The therapist that they quote is one of those “relationship gurus” who, in their attempts at popularizing their “brand” will forget the basic rules of how couple should behave. Her entire philosophy is that couples should always have more sex. Having couples sleep in separate rooms probably gets in the way of many of her methods. The fact that so many couples are happy with this makes it even more difficult for her.
However, she does have at least enough intellectual and professional integrity to do no more than call it “a pink flag”. Way too many other “celebrity psychologists” are much more willing to knowingly provide opinions which they know are wrong, but which will help them sell their merch. They would probably be ranting about how sleeping in separate rooms will destroy any loving marriage.
And then there’s dhs cousin who’s been with her guy for 30-40 maybe? And at least the first 25 were spent in side by side houses! They liked having their own space and doing their own thing, even though they loved each other. About 10 years ago, they moved to a different state and bought a house. They share a single house now but separate rooms.
My folks gave us a wedding gift of money for a king size bed. They had had a queen and over time, it just got small. I’m so grateful they did! I may do the same for my kids. The sleep is so much better in a king size. Even if he does snore. I just buy jumbo boxes of earplugs from Amazon.

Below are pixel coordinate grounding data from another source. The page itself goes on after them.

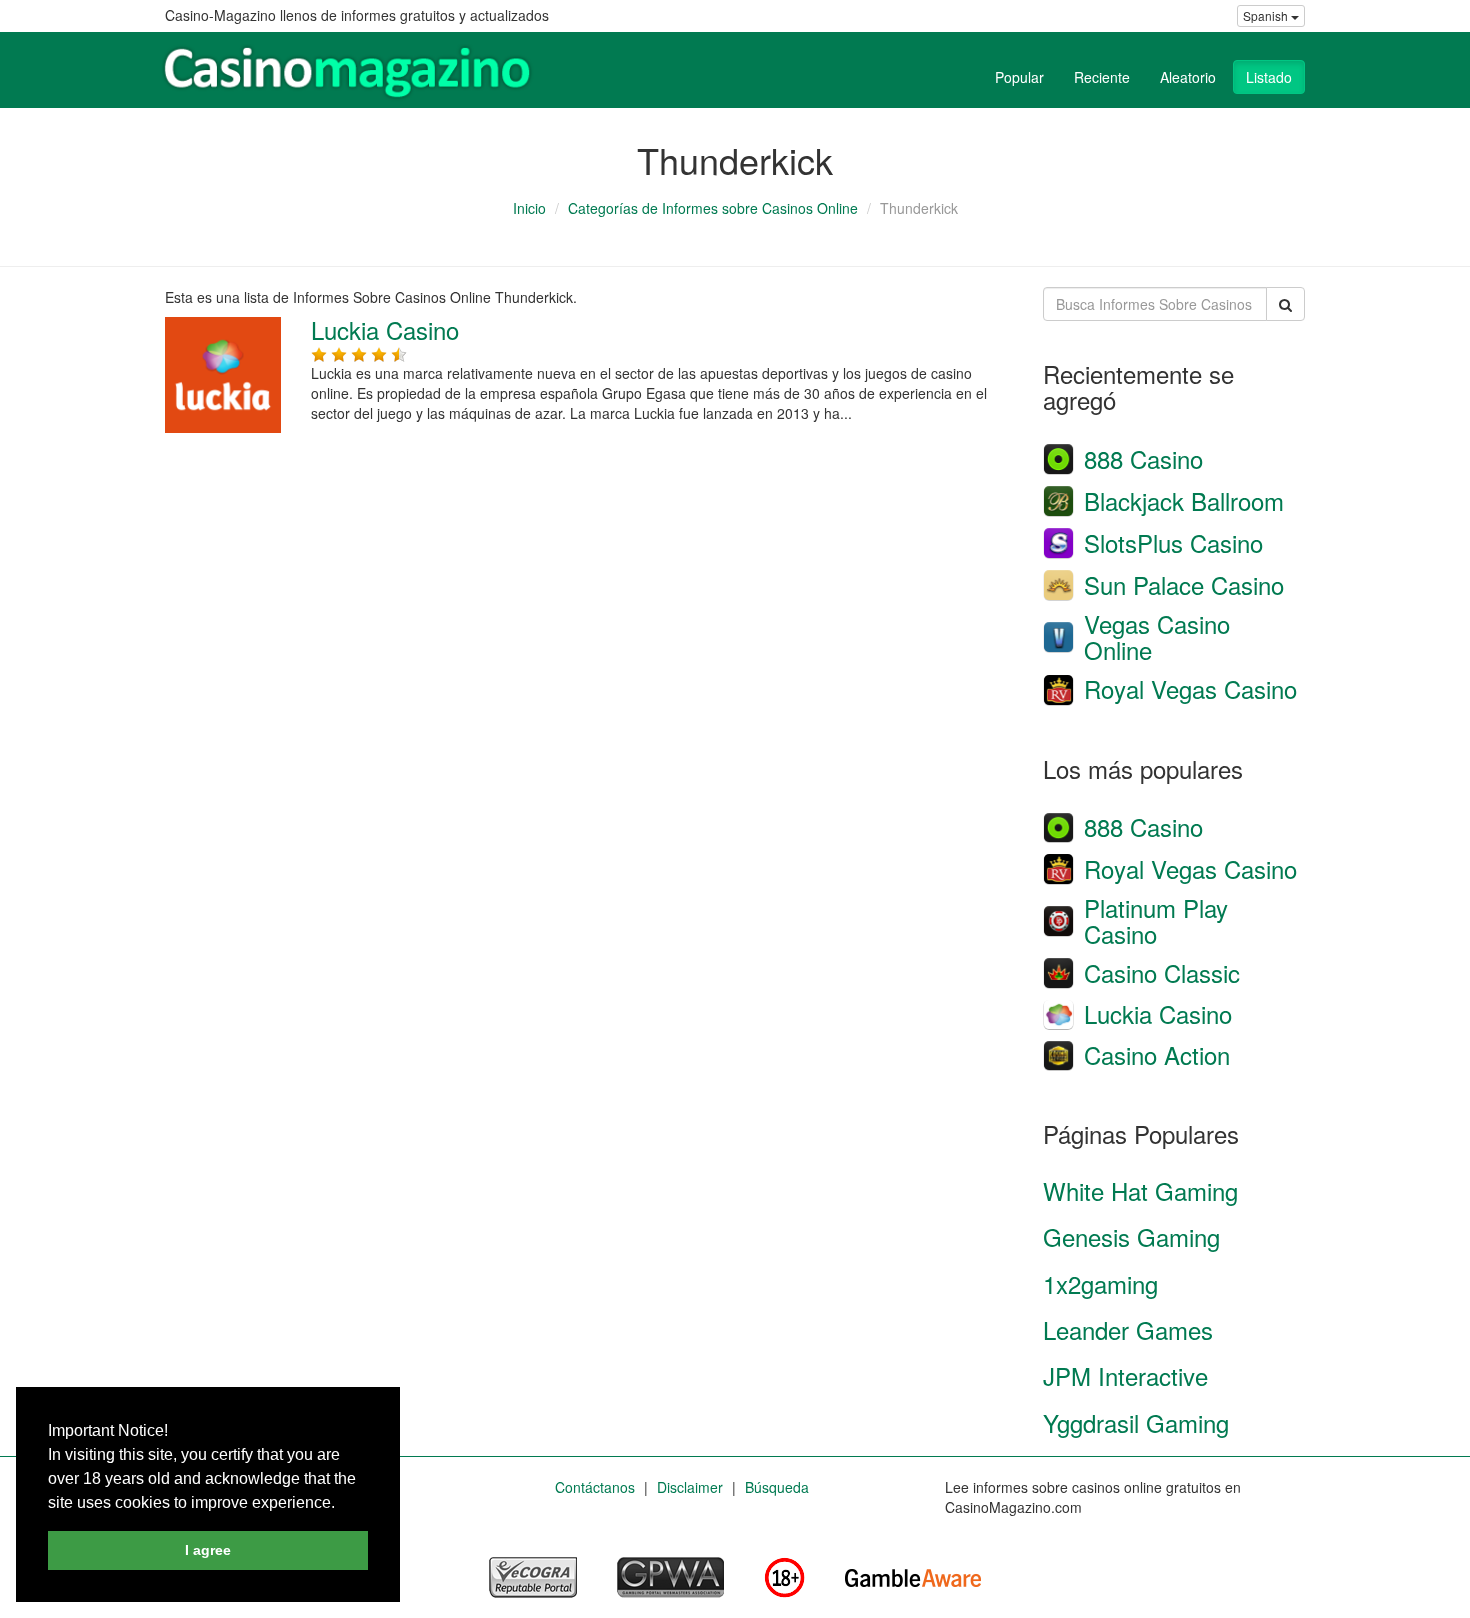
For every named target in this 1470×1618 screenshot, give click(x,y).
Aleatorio (1188, 77)
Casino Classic (1162, 972)
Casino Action (1157, 1054)
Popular (1019, 77)
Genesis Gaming (1131, 1236)
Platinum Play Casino (1156, 920)
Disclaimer (690, 1487)
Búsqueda (777, 1487)
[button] (342, 1504)
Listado (1269, 77)
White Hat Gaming (1140, 1190)
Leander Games (1128, 1329)
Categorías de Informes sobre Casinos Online (713, 208)
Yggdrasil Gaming (1136, 1422)
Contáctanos (595, 1487)
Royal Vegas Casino (1190, 688)
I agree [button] (208, 1550)
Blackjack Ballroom (1184, 500)
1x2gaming (1100, 1283)
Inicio (529, 208)
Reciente (1102, 77)
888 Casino (1143, 458)
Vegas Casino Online (1157, 636)
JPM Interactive (1125, 1375)
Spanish (1267, 15)
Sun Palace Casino (1184, 584)
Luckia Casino (385, 329)
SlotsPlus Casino (1173, 542)
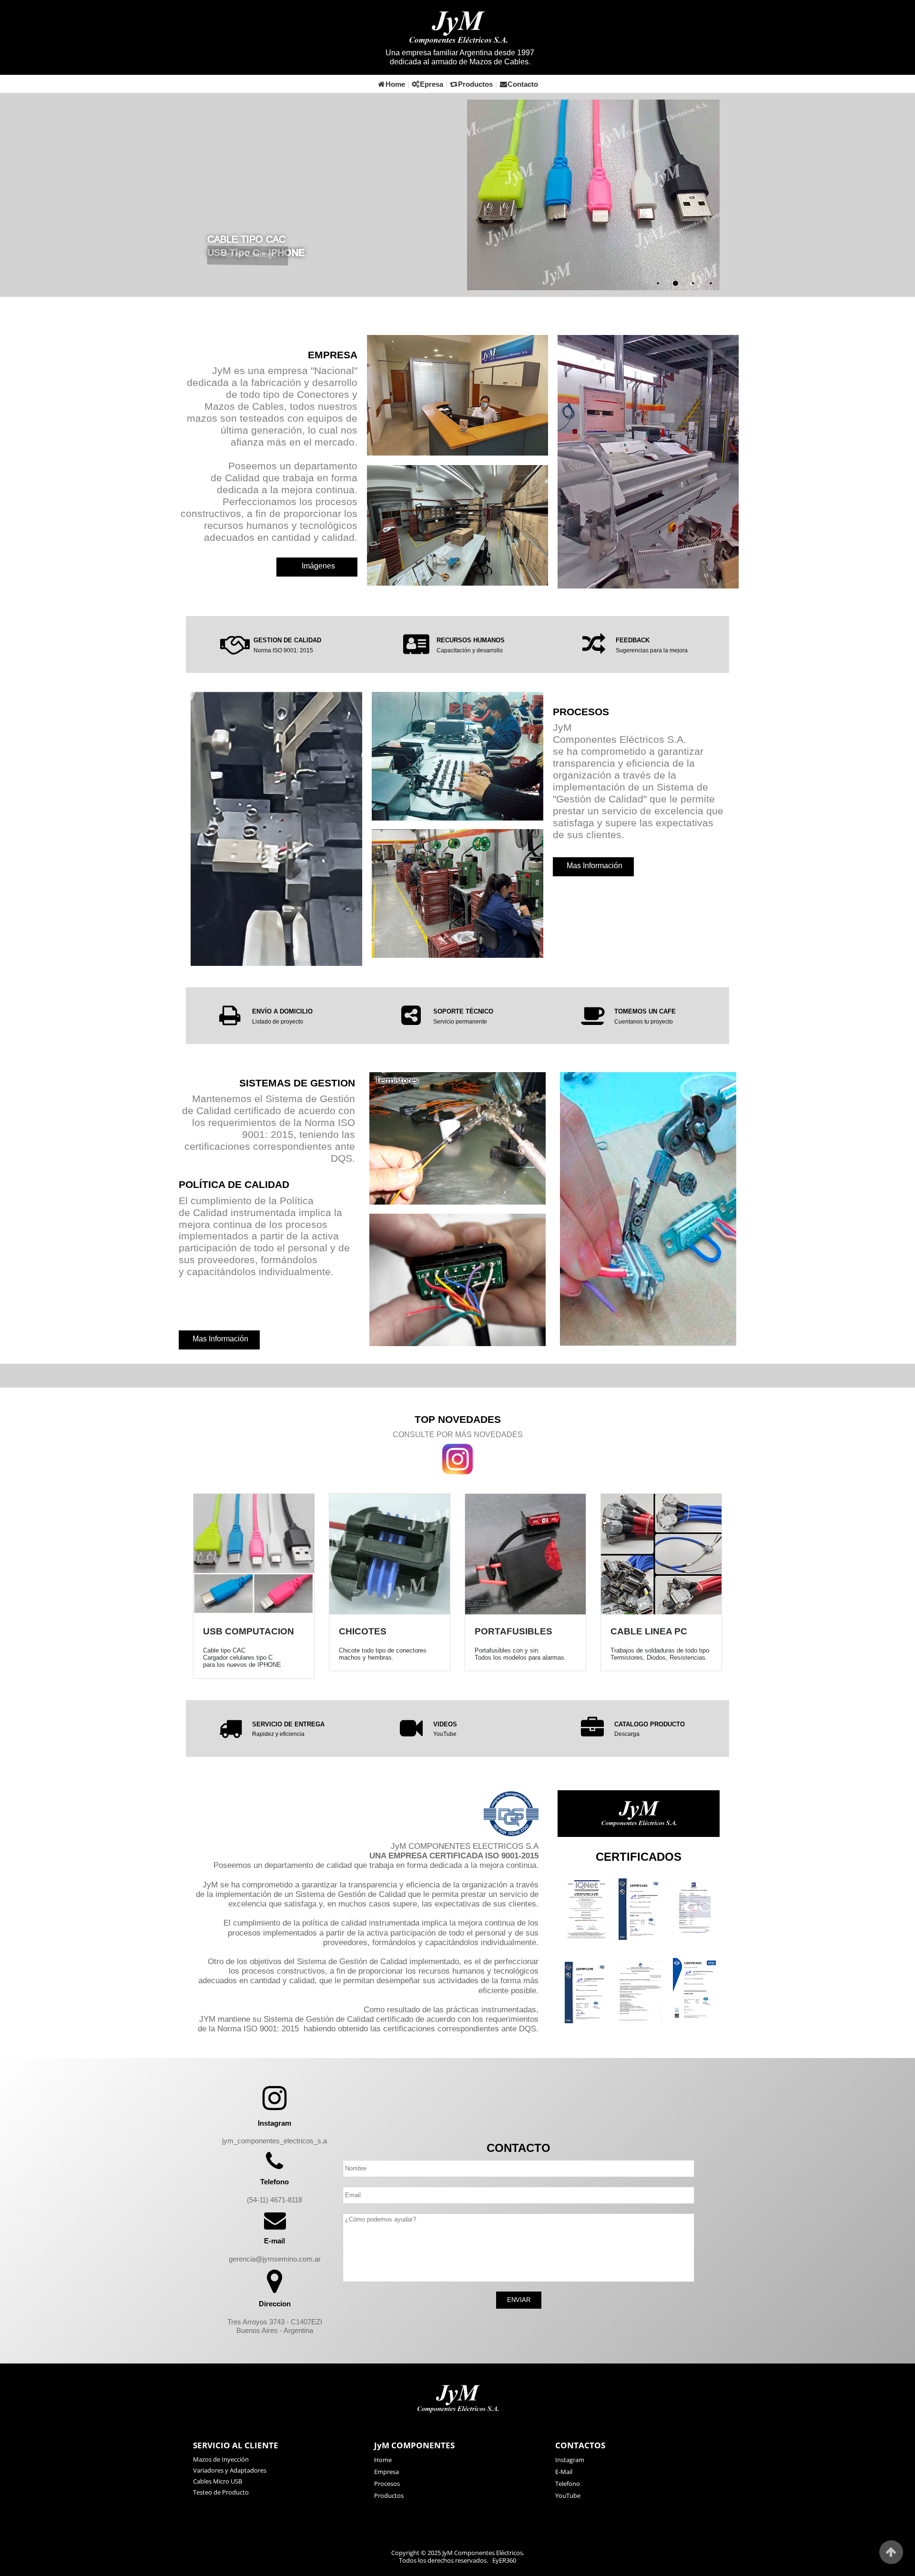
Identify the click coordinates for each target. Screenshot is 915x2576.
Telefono (567, 2483)
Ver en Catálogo (249, 268)
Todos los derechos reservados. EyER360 (457, 2560)
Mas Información (594, 866)
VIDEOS (445, 1724)
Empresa (386, 2471)
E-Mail (563, 2471)
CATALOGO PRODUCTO (649, 1724)
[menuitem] (457, 2460)
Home (395, 84)
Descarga (627, 1734)
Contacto (523, 84)
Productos (475, 84)
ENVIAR (518, 2299)
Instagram (569, 2459)
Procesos (387, 2483)
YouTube (445, 1734)
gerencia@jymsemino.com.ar (275, 2259)
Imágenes (318, 566)
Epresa (431, 84)
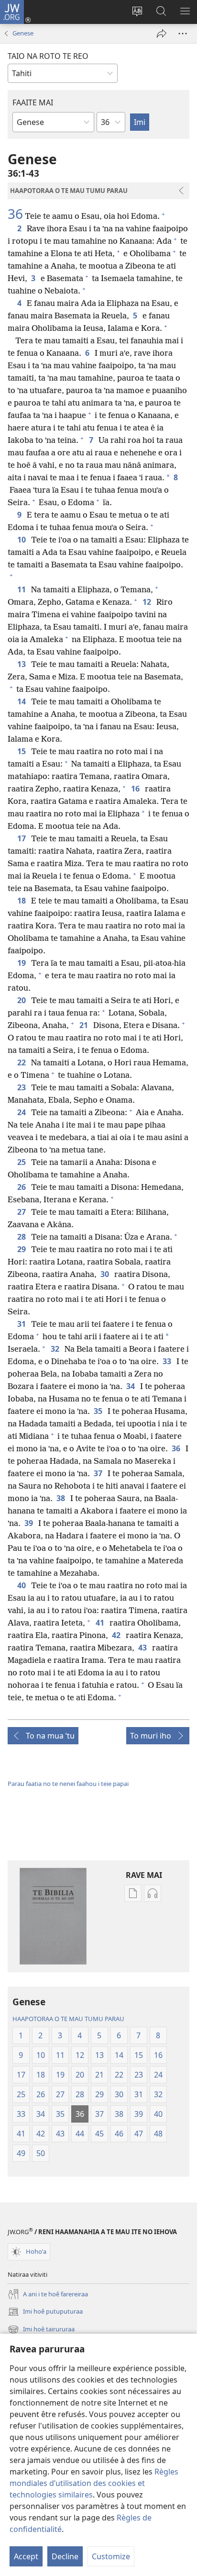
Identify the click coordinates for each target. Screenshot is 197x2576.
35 (99, 1411)
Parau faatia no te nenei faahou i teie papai (68, 1783)
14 (22, 701)
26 (22, 1187)
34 (131, 1386)
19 (22, 963)
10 (22, 539)
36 (15, 213)
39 (29, 1523)
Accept (26, 2556)
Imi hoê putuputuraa (45, 2312)
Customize (111, 2556)
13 (22, 664)
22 (22, 1062)
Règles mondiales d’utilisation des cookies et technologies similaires (94, 2483)
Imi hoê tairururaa (41, 2330)
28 (22, 1237)
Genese (22, 33)
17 (22, 838)
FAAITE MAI (32, 102)
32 (56, 1349)
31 (22, 1324)
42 (117, 1635)
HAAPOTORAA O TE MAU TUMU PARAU (68, 2018)
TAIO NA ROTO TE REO (48, 56)
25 (22, 1162)
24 (22, 1112)
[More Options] (182, 33)
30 (105, 1274)
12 (147, 602)
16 (136, 788)
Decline (65, 2556)
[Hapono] (161, 33)
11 (22, 589)
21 (84, 1025)
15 (22, 751)
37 (99, 1473)
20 (22, 1000)
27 (22, 1212)
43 (143, 1647)
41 (101, 1623)
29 (22, 1249)
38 (61, 1498)
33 (168, 1361)
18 (22, 900)
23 (22, 1087)
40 (22, 1585)
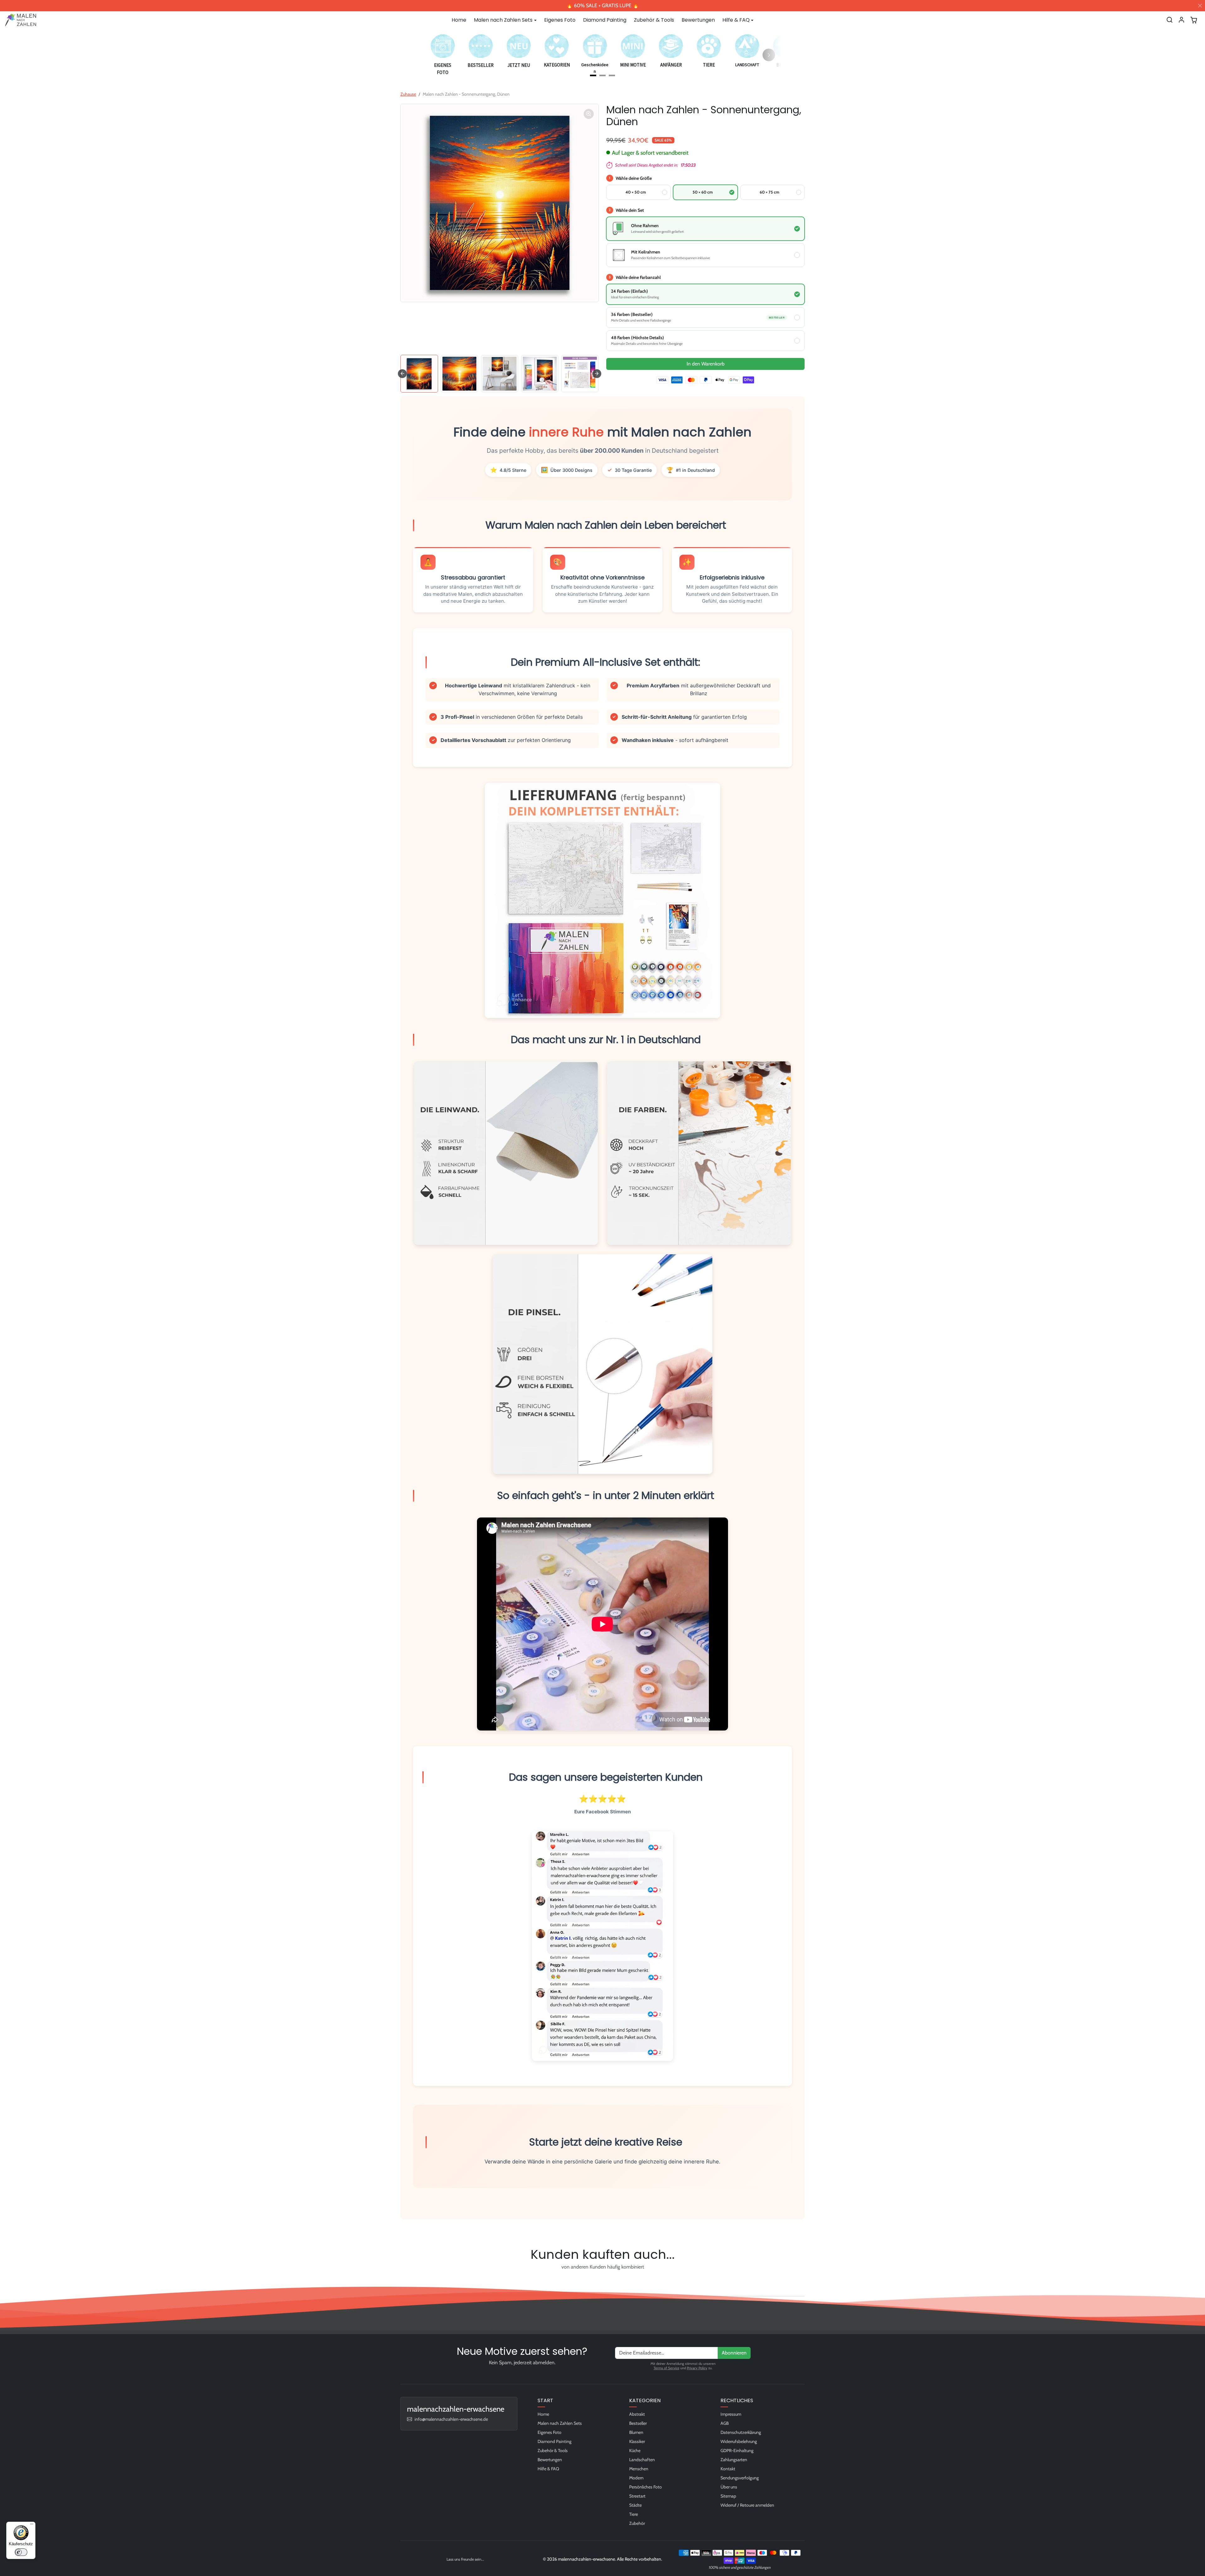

I’m OK with the sound of rain (get plenty of that here! ) and the ocean (when we are in Hawaii!) but mechanical white noise drives me nuts. I can’t stop thinking about that noise making thing, like a fan, breaking, and it keeps me awake!
I worked night shift for 22 years and got used to having my space and not caring that I snore. When I moved to day shift, one night I turned over in bed and accidentally gave my husband a black eye. We have slept in separate rooms ever since and get 2 queens in a hotel. Our 35 year marriage is stronger because of this arrangement.
Well DH and I are clearly the anomaly here. We’ve been married over 30 years and we have always slept in a double bed. Full disclosure - neither of us is very tall or large, so that helps.
When we travel, I hate it when I can only get a king at a hotel. A queen is fine, but we are always happy to get home to our double bed. It fits us and we have no plans to get a larger bed.
In our house, queen bed, whom ever is the first up to use the bathroom in the night, moves to the other room. We both worry about thrashing around trying to get back to sleep. It also helps that the bed in the other bedroom is real comfy. Having another room has worked out great this week as my dh finally came down with Covid.